Parece até que alguns acreditam que é correto esmurrar uma pessoa e gritar para ela que “Só Cristo salva! ”
Tal comportamento não pode ser aceito como uma forma de a Verdade. Agir desse modo é mascarar precariamente uma natureza doentia e criminosa sob uma suposta religiosidade. Se alguém tenta impor uma verdade ou forçar que alguém aceite essa verdade apenas irá levar a outra pessoa a rejeitar esse ensinamento qualquer outro conceito relacionado a ele. É totalmente contraproducente.
Ser firme no ensino da Verdade é muito diferente de ser agressivo ou ditatorial. Não devemos ceder um milímetro no que se refere ao ensino da Verdade, mas isso se refere também e especialmente ao modo como manifestamos a Verdade em nossas vidas, em especial no ensino da mesma. A exortação do apóstolo Padro, citada o início deste texto, é clara. A disposição para ensinar o que é certo (expor a razão da esperança que há em nos) deve ser constante, mas ela deve ser temperada com mansidão e temor.
Devemos dizer à humanidade o que é pecado e qual a nossa base bíblica para tal afirmação, mas isso deve ser feito sem permitir que essa humanidade possa, com evidências que nós tenhamos fornecido, nos acusar de faltos de amor, agressivos ou preconceituosos (no sentido de ter uma posição pré-estabelecida e sem qualquer fundamento). Não podemos e não devemos nos silenciar ante o pecado, mas ao mesmo tempo não devemos deixar de ensinar sobre o Amor que procede de DEUS e mostrar esse amor a essas pessoas.

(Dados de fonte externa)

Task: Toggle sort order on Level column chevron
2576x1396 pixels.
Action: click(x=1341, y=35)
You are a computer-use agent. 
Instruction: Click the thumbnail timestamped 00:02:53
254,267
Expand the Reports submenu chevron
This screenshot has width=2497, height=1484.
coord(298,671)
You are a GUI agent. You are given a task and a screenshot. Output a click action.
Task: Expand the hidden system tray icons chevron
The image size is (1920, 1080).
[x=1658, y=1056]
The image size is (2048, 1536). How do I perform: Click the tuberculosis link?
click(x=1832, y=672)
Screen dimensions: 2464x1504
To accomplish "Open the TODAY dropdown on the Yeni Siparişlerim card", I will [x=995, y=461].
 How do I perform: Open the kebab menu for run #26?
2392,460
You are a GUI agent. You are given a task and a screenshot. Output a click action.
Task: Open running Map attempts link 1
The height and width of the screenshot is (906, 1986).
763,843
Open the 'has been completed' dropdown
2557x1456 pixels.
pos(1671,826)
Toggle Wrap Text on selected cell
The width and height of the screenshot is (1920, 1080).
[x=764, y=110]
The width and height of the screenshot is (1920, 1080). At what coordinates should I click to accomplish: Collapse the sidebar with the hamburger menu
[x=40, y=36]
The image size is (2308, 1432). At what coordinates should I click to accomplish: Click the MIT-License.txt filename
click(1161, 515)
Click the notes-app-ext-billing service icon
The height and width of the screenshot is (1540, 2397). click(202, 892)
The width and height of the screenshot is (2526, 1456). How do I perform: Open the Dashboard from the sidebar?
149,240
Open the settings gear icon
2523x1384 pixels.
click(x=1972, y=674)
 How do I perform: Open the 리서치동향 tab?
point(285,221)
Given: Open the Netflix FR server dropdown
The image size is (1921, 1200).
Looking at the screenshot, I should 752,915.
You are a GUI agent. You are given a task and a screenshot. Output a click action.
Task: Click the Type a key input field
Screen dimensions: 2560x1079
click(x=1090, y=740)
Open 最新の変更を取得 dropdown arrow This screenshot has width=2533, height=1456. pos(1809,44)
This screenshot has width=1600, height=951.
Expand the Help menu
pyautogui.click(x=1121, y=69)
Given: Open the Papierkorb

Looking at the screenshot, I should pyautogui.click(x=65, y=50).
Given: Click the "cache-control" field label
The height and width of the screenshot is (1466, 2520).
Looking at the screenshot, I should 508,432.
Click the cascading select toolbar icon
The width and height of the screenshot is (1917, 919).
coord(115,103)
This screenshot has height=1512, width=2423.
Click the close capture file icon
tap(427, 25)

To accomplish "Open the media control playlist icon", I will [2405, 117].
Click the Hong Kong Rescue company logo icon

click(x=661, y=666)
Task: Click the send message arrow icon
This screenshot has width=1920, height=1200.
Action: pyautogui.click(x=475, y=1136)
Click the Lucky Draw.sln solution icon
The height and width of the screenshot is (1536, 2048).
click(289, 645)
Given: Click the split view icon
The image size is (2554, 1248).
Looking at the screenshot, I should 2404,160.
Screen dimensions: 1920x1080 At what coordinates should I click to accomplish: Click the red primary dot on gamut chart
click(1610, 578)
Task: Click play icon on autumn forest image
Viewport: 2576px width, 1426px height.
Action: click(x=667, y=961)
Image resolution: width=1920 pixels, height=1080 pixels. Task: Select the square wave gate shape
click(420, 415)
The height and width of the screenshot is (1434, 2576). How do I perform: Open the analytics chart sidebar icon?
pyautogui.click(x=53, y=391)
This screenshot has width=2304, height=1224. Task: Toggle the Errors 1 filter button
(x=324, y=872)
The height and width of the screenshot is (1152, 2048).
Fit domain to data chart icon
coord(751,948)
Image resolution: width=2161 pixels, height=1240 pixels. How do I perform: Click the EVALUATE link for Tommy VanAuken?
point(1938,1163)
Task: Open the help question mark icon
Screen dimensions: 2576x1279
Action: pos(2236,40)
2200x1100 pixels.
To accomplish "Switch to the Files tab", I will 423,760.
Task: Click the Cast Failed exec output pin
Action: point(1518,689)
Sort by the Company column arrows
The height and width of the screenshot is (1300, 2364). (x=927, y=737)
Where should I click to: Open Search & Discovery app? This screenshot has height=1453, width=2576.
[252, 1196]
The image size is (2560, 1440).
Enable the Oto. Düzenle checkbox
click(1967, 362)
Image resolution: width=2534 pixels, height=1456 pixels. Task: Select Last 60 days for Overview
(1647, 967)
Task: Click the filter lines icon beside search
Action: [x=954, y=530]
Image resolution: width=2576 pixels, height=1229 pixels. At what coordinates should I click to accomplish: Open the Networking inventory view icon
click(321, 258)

O perdão para o pecado é recebido quando ocorre nossa submissão ao Senhor JESUS e isso deve derivar do reconhecimento da própria condição de pecador e de que estamos irremediavelmente condenados se seguimos vivendo sem a Graça do Senhor JESUS. Quando nascemos de novo somos feitos pelo SENHOR novas criaturas e, somente então, somos feitos filhos de DEUS. Tudo isso é um ato de Amor, Santidade, Justiça e Verdade.
Podemos e devemos ensinar tudo isso sem impor, gritar, ofender, acusar e agredir.
Que sempre busquemos a sábia orientação do SENHOR para nossas vidas.
Victor Hugo Ramallo
(IB Missão Vida, pastor)
Taboão da Serra – SP – Brasil
[1] - Quando uso o termo “evangélico” ele significa tão somente que a pessoa é membro de uma comunidade que se declara evangélica, isso não significa que a pessoa em questão é ou não cristã.